Friday, November 27, 2009

Sexual Extortion in New Haven

Today's New Haven Register reports the case of a young woman sent to prison for extortion. It turns out the she and several others were shaking down a lawyer for cash. Several years ago, the lawyer asked someone to find him some companionship. Two young women appeared at the lawyer's office, and he was given what prosecutors described as a "full body massage," paying the women $40 a piece.

That was the down payment.

One of the women had a cell phone with a camera and was quick with the click. A naughty picture was sent to the lawyer soon thereafter, and he paid $5,000 to keep things quiet. This followed additional requests for cash. And then threats, visits to his office, even a menacing visit to his home. The lawyer paid more than $200,000 before turning to police.

The paper refused to name the lawyer. Although comments to the on-line version of the paper this morning named one suspect, and gave enough information to make it sound credible. Those comments have since been removed from the paper's Internet edition. No point in attracting a libel suit, I suppose. Or was it really libelous at all?

The Rules of Professional Conduct were recently amended to prohibit what it should have taken no rule to make off limits: sex with clients. Sex and power are related. Taking advantage of one to get the other really is a boundary violation.

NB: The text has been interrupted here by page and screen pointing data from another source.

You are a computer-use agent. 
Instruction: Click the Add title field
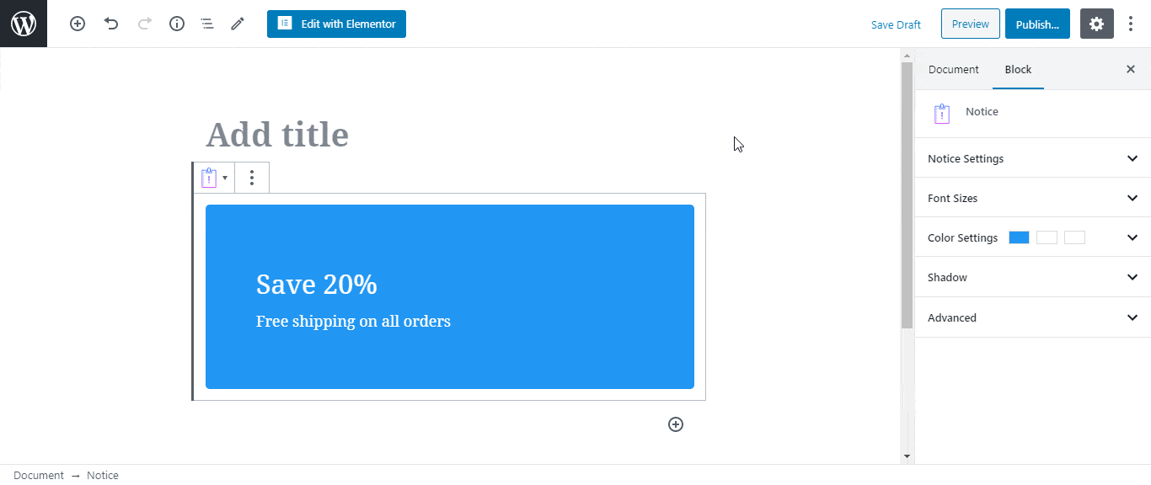(x=277, y=135)
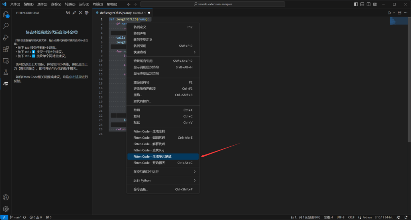Viewport: 411px width, 220px height.
Task: Toggle the secondary side bar layout button
Action: (x=369, y=4)
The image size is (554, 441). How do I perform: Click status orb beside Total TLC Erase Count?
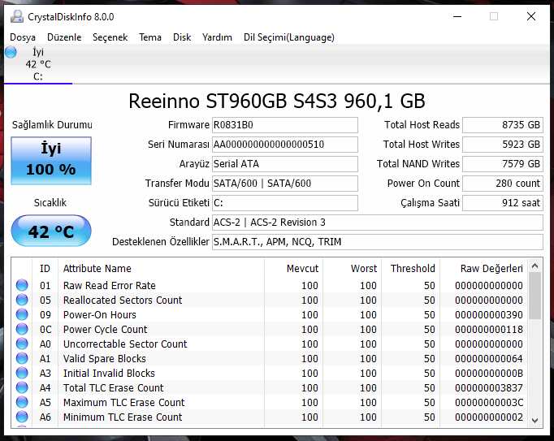(22, 388)
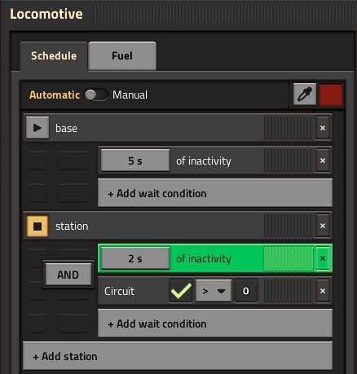This screenshot has height=374, width=357.
Task: Switch to the Fuel tab
Action: 122,56
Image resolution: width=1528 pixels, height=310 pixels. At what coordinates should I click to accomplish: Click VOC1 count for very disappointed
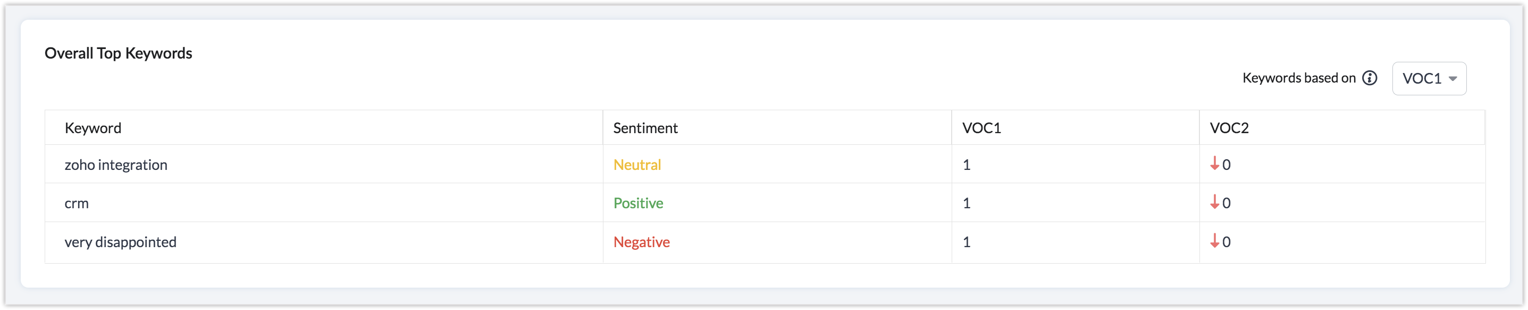point(967,242)
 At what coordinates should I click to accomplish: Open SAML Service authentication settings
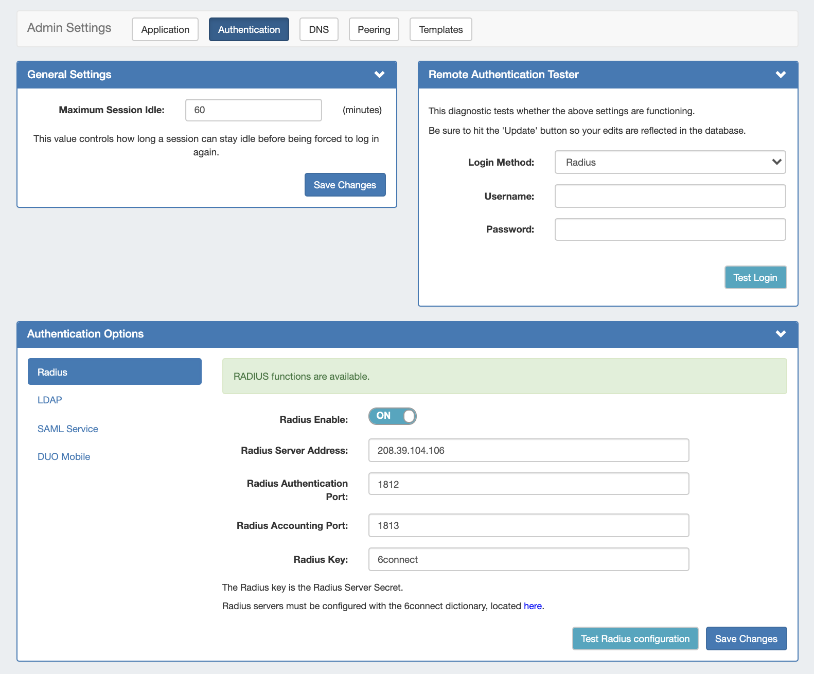(x=68, y=429)
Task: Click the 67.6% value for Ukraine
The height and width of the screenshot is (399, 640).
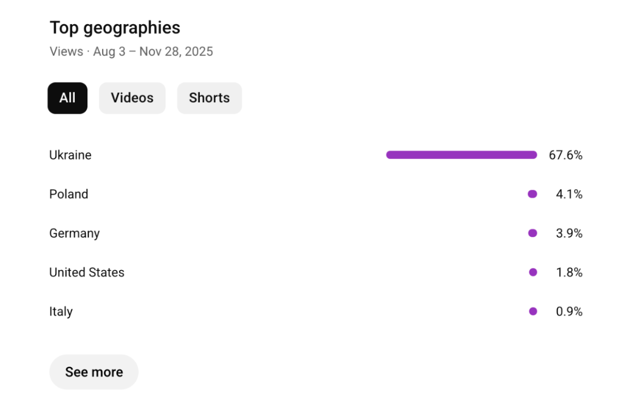Action: [565, 155]
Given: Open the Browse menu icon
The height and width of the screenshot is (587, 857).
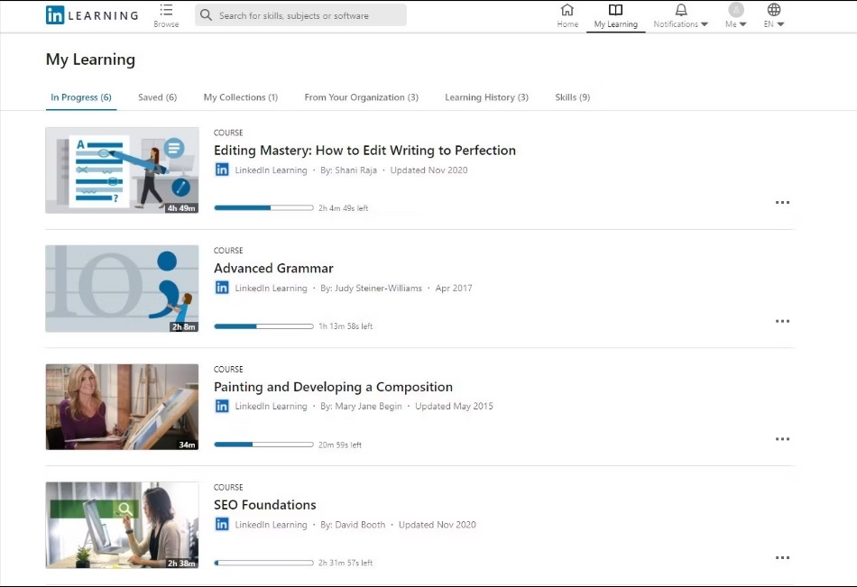Looking at the screenshot, I should pos(166,10).
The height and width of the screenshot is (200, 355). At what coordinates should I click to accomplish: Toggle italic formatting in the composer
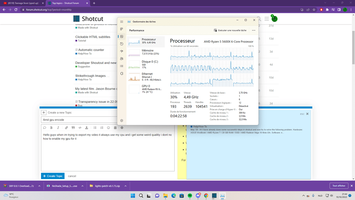[58, 128]
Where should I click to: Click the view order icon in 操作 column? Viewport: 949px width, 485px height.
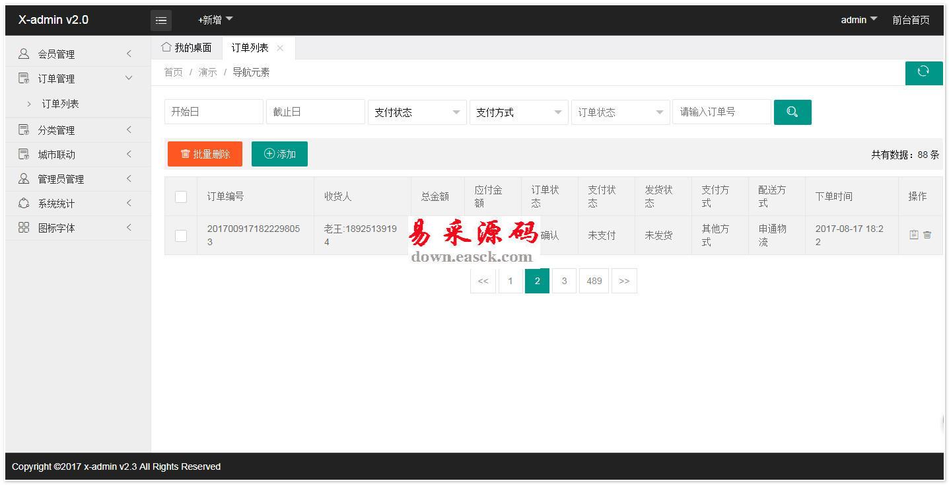tap(914, 235)
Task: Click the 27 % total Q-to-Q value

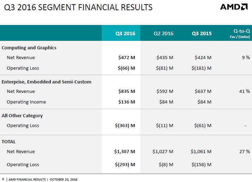Action: [244, 151]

Reading the Register's story, it appears that the mark of this extortion plot relied upon a former client to set up assignations with a few working girls. That may be just this side of the line insofar as sexual misconduct with a client goes, but it is still tawdry and shameful.

I cannot understand those who turn to their clients for sexual release. The relationship between lawyer and client is not mutual. Clients place their trust in us. We are sought in hope; taking advantage of all that hope entails is wrong.

The Register's decision to keep the lawyer's name out of print is troubling to me. Newspapers typically elect to keep the names of sexual assault victims out of the paper. This man is no victim of a sex crime. He was the victim of extortion, and, should be treated no differently that the victim of any economic crime.

I wonder why the Register walked away from the truth in this case.